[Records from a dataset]
- Opening Delimiter -

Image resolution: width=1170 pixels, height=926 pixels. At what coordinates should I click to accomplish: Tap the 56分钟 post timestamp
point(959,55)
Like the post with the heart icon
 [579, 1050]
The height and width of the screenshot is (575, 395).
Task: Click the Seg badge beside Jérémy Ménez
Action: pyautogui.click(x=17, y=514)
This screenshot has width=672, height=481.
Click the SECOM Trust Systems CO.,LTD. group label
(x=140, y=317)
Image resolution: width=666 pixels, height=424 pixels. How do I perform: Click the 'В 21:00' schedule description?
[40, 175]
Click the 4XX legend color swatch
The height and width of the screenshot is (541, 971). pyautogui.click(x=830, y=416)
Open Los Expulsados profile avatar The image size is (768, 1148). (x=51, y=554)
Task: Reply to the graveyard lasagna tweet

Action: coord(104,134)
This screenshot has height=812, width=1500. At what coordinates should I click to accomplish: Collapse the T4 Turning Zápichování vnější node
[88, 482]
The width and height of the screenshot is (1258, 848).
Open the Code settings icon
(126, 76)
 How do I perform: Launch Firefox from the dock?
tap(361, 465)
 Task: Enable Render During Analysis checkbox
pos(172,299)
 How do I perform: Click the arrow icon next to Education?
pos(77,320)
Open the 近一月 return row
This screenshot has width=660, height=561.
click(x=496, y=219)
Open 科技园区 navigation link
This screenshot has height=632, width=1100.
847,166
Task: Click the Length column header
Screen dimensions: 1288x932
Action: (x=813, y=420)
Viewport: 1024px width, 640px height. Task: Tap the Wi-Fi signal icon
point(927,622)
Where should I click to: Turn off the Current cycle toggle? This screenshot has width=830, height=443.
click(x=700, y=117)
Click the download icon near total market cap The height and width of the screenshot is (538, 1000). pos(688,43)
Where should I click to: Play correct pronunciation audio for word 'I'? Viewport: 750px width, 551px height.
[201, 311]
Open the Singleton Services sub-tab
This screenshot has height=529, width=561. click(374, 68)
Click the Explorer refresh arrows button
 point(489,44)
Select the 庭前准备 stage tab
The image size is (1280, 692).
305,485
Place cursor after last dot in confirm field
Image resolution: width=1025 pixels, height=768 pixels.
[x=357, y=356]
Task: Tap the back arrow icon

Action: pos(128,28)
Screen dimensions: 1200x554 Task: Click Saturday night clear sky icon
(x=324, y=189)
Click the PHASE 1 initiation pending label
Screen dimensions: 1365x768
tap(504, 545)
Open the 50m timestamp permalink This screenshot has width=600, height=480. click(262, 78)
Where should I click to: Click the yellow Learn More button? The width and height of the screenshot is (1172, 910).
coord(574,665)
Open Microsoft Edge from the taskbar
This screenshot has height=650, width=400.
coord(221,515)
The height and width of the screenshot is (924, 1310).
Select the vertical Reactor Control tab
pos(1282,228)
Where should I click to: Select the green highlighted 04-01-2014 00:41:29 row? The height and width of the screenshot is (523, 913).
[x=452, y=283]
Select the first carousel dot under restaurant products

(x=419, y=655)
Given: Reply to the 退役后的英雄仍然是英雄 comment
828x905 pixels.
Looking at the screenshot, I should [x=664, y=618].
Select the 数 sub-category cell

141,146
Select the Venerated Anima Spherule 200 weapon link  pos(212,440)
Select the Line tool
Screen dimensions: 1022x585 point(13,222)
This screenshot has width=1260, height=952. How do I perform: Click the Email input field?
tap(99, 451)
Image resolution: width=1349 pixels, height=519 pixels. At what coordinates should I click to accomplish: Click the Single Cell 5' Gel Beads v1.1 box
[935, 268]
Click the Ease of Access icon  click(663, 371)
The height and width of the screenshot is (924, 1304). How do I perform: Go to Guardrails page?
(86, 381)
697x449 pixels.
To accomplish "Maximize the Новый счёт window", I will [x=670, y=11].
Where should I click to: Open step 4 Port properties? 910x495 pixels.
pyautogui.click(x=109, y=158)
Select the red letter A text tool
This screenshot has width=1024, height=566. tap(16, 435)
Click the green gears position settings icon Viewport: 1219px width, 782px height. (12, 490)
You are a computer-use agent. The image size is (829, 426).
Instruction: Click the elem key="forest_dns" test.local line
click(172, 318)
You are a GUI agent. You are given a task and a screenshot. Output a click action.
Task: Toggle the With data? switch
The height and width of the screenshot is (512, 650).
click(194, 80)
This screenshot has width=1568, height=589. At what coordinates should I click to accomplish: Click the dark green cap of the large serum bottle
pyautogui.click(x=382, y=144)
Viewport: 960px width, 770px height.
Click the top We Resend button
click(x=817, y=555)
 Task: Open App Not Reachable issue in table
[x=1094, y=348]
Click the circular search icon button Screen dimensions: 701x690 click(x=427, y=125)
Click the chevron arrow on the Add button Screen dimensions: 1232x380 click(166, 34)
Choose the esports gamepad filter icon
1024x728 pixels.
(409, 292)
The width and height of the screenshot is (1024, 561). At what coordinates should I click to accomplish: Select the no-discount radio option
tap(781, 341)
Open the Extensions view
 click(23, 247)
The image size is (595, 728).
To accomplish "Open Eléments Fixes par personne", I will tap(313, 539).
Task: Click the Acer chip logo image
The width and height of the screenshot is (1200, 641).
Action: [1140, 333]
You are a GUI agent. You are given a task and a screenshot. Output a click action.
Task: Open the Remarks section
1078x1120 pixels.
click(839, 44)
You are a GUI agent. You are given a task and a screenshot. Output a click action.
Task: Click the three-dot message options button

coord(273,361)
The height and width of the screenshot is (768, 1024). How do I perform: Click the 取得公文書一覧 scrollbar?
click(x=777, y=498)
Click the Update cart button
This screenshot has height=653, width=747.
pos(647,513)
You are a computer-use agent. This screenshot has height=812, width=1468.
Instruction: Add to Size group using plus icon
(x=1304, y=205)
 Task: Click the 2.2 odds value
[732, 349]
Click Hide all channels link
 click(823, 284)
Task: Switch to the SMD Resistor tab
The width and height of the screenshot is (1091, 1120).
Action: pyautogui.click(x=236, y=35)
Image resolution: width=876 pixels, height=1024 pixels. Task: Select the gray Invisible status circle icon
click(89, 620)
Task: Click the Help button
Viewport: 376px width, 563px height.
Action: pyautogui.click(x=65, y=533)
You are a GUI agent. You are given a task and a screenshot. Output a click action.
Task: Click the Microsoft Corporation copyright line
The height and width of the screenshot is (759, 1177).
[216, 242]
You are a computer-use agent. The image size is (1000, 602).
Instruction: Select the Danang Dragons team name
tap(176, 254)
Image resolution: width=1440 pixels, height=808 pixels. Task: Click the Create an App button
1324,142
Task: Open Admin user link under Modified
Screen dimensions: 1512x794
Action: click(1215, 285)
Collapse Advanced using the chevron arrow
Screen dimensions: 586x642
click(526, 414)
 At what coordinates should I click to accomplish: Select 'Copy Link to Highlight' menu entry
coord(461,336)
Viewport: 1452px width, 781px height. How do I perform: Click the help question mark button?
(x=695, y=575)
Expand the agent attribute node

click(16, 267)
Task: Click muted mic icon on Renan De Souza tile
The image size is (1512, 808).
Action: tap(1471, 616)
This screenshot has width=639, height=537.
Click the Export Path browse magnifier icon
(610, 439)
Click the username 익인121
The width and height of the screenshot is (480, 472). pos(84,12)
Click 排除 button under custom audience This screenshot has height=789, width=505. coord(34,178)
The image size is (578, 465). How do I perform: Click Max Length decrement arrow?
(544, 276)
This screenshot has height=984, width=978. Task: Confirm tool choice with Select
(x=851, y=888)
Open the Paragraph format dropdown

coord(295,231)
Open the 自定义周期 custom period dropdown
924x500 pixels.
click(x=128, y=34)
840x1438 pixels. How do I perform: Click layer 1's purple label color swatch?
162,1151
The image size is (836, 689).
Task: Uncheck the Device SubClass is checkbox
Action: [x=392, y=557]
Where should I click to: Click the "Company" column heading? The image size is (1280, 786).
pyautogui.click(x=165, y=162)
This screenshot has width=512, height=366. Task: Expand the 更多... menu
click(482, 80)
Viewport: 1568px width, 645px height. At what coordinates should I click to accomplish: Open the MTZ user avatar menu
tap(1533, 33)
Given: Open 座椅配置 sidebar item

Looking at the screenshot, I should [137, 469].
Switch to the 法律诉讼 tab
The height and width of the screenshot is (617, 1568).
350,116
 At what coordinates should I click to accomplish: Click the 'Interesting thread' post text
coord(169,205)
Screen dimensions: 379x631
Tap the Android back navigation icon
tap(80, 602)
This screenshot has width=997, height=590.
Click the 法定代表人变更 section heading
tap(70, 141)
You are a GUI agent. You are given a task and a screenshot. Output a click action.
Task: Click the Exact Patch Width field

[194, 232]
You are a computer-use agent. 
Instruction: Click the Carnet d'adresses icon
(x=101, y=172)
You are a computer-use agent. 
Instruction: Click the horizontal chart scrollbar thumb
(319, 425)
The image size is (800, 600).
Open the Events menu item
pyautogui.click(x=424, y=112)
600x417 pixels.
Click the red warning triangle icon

- Closing Delimiter -

Work instructions → From the entries above, give again exactly the lines running from the line with "Tap the Android back navigation icon" to the line with "The image size is (800, 600)."; include both of those lines.

The completed task →
Tap the Android back navigation icon
tap(80, 602)
This screenshot has width=997, height=590.
Click the 法定代表人变更 section heading
tap(70, 141)
You are a GUI agent. You are given a task and a screenshot. Output a click action.
Task: Click the Exact Patch Width field

[194, 232]
You are a computer-use agent. 
Instruction: Click the Carnet d'adresses icon
(x=101, y=172)
You are a computer-use agent. 
Instruction: Click the horizontal chart scrollbar thumb
(319, 425)
The image size is (800, 600).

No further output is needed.